> What to do: Switch "Viewport" to "Window" in the records, beginning at the first line and stopping after the line that has "Action: (x=851, y=78)", and give those lines back with nothing else changed. Omit the pictures from your answer.

> Provided entries:
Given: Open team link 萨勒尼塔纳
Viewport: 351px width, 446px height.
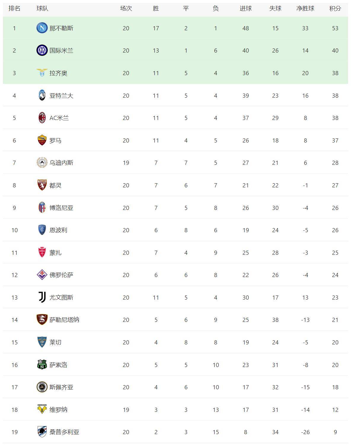Looking at the screenshot, I should click(x=64, y=320).
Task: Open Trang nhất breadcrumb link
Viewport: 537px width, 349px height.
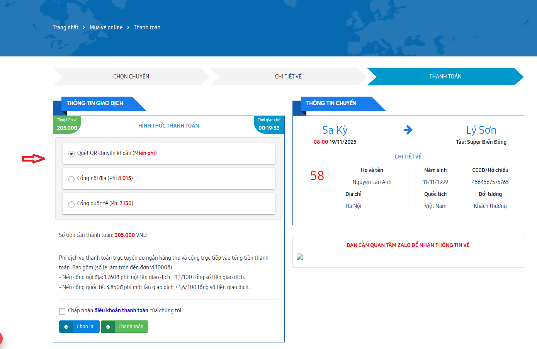Action: pyautogui.click(x=65, y=27)
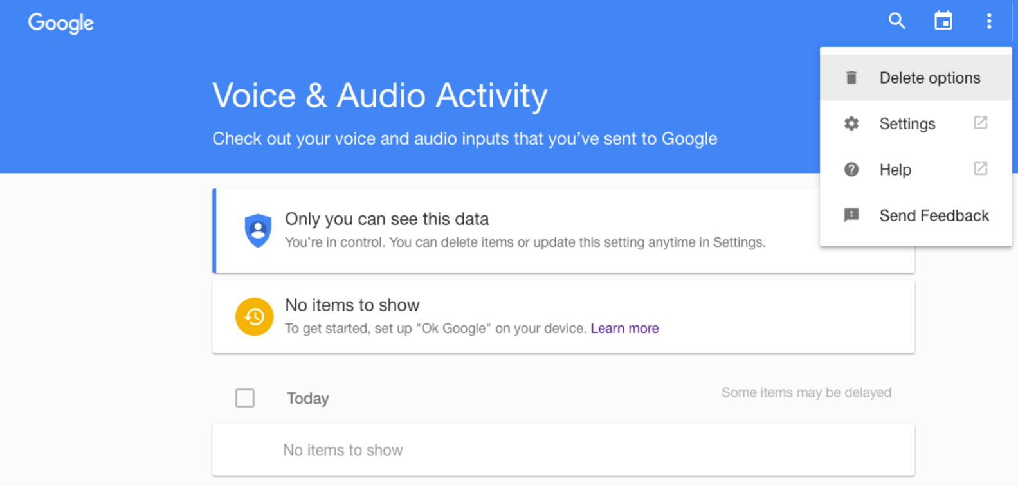Screen dimensions: 1018x486
Task: Click the trash icon beside Delete options
Action: (x=851, y=78)
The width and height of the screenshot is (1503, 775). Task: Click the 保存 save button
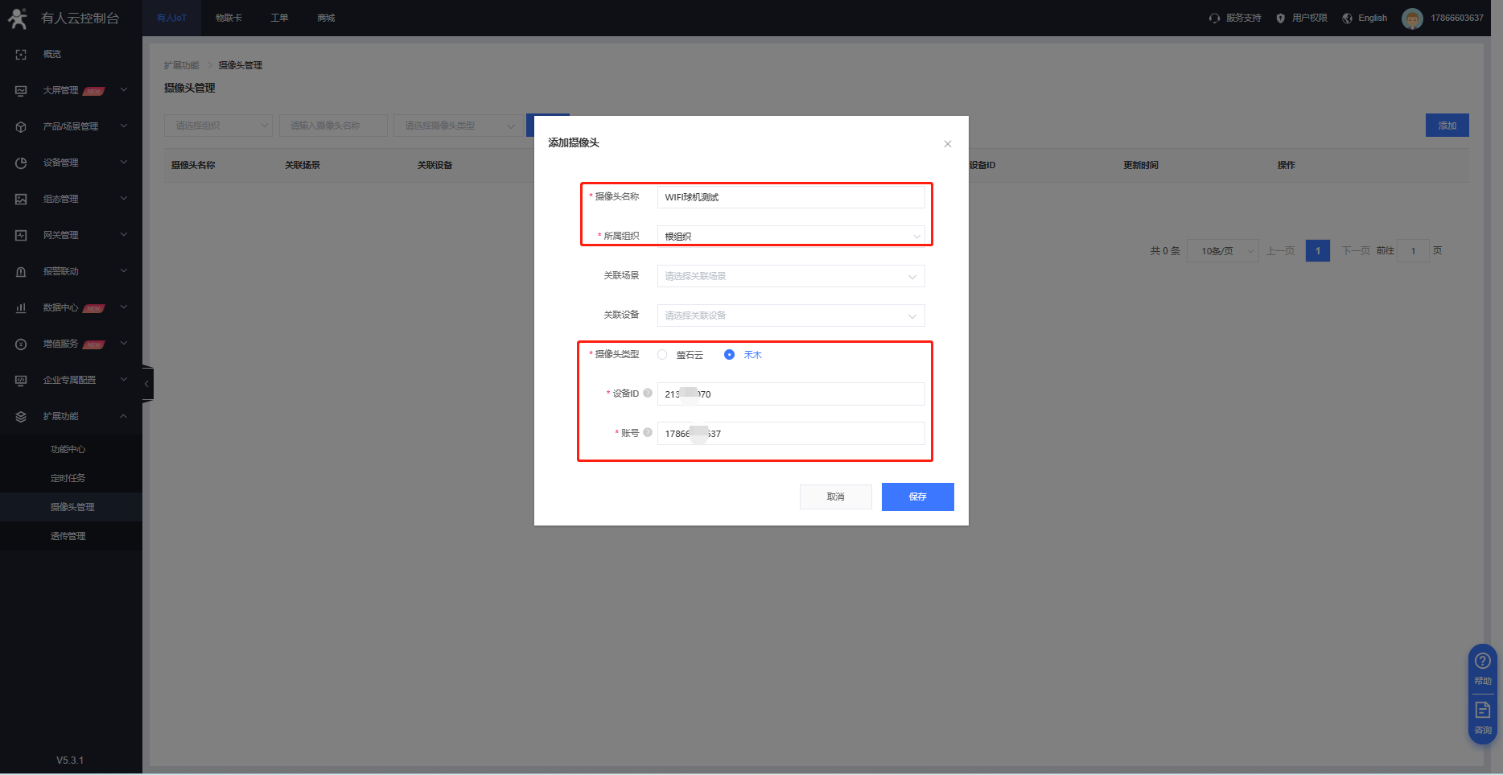(x=917, y=497)
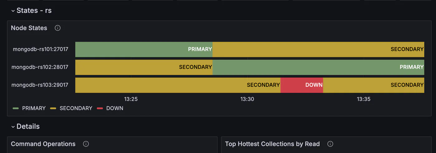The image size is (436, 153).
Task: Open the Node States panel title
Action: (x=29, y=28)
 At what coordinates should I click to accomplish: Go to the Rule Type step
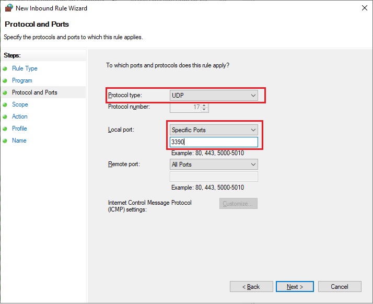coord(25,68)
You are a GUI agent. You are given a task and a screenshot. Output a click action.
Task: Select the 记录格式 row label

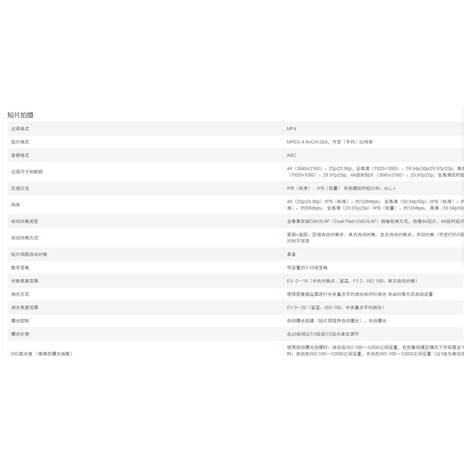tap(20, 129)
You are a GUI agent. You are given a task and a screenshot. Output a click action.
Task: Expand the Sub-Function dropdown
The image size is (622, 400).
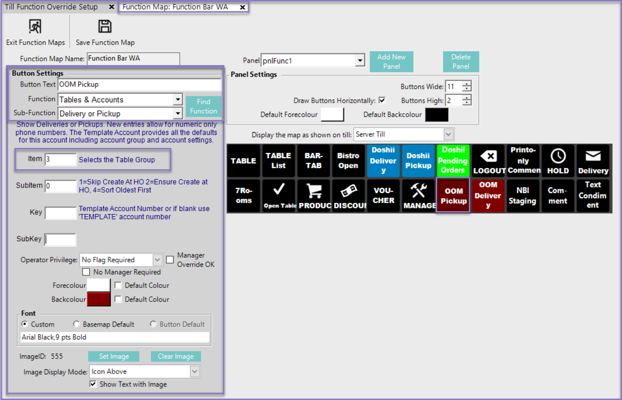pyautogui.click(x=177, y=113)
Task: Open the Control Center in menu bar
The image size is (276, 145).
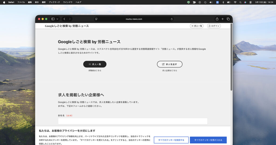Action: (251, 2)
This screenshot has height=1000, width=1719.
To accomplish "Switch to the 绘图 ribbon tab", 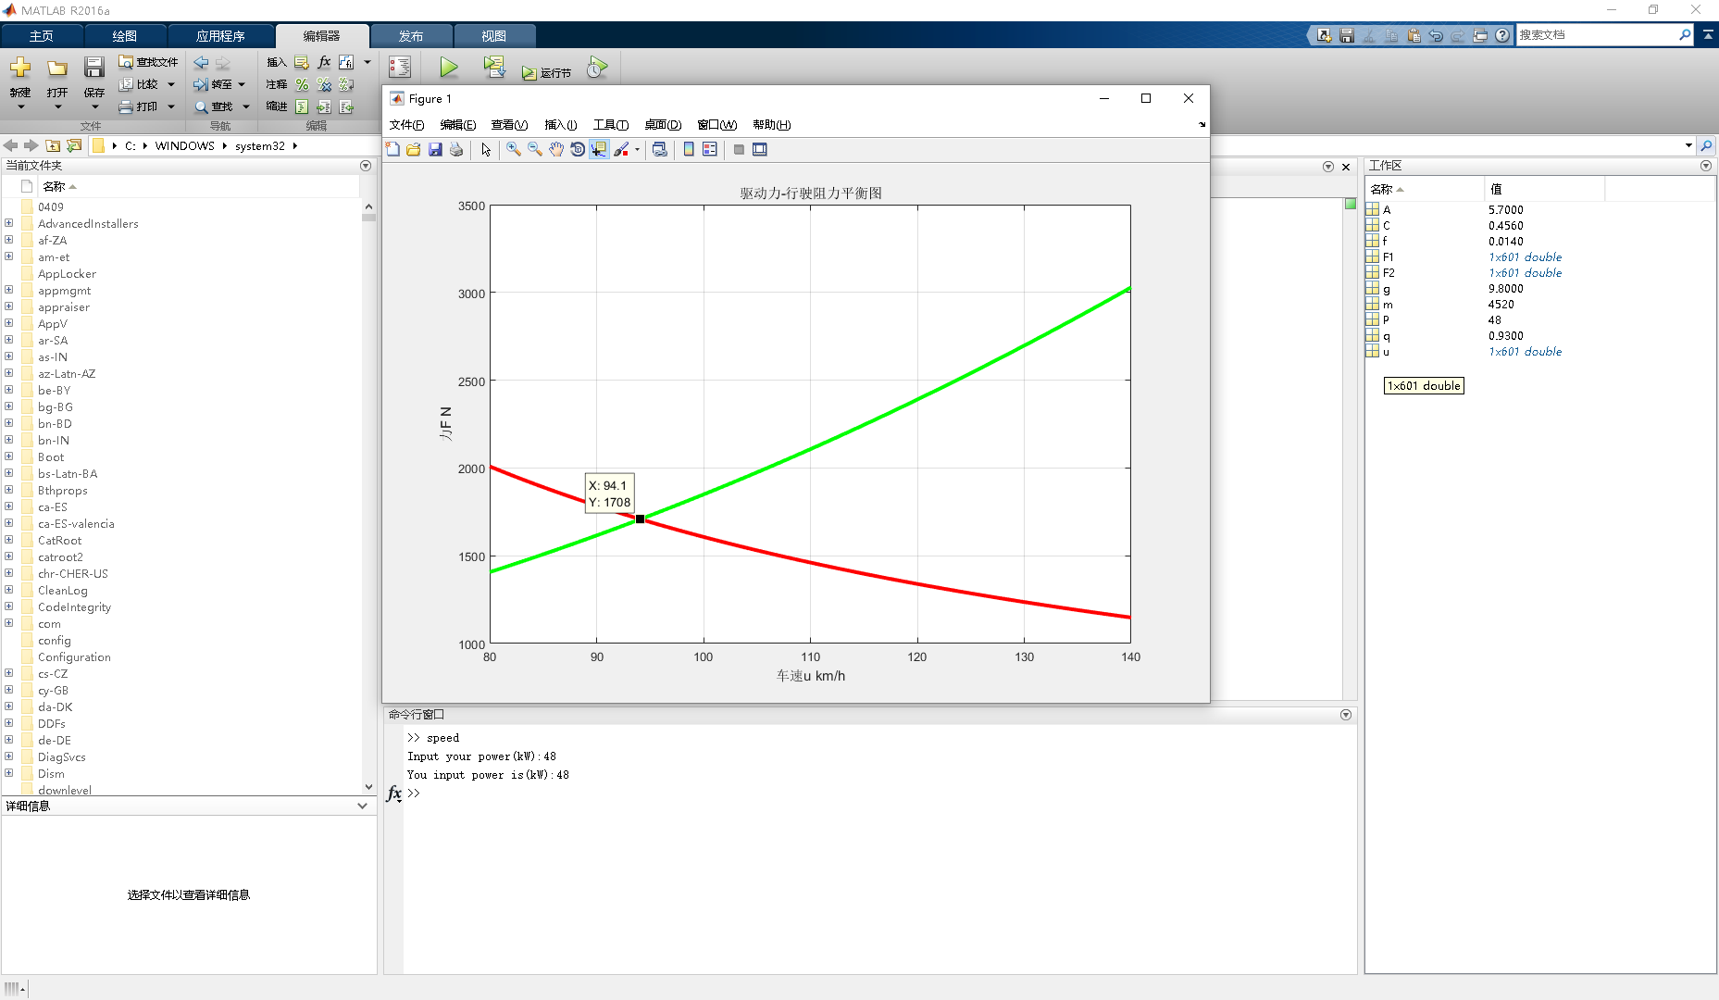I will click(x=124, y=36).
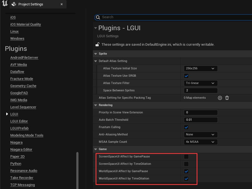Screen dimensions: 252x189
Task: Uncheck WorldSpaceUI Affect by TimeDilation
Action: click(x=186, y=179)
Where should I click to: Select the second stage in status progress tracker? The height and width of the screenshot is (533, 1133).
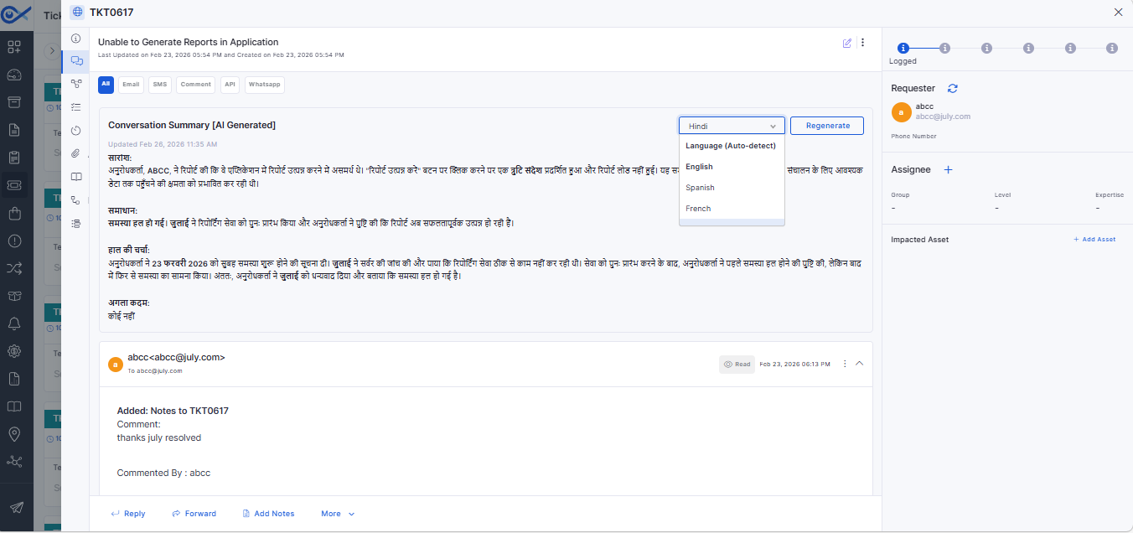944,49
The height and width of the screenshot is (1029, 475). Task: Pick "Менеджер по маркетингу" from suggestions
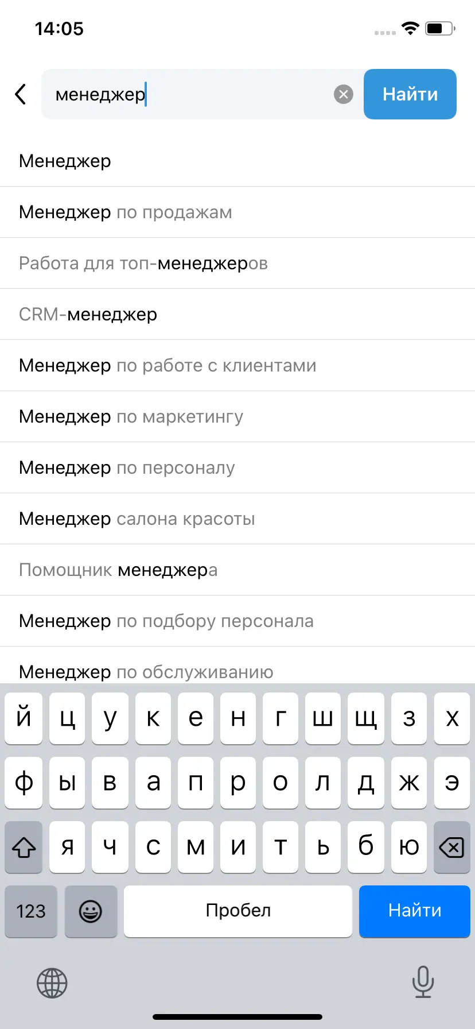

> Output of the task:
Given: Open team link 萨勒尼塔纳
Window: 351px width, 446px height.
Looking at the screenshot, I should click(x=64, y=320).
Task: Open Trang nhất breadcrumb link
Window: 537px width, 349px height.
Action: pyautogui.click(x=65, y=27)
Screen dimensions: 1018x486
Task: Click the trash icon beside Delete options
Action: (x=851, y=78)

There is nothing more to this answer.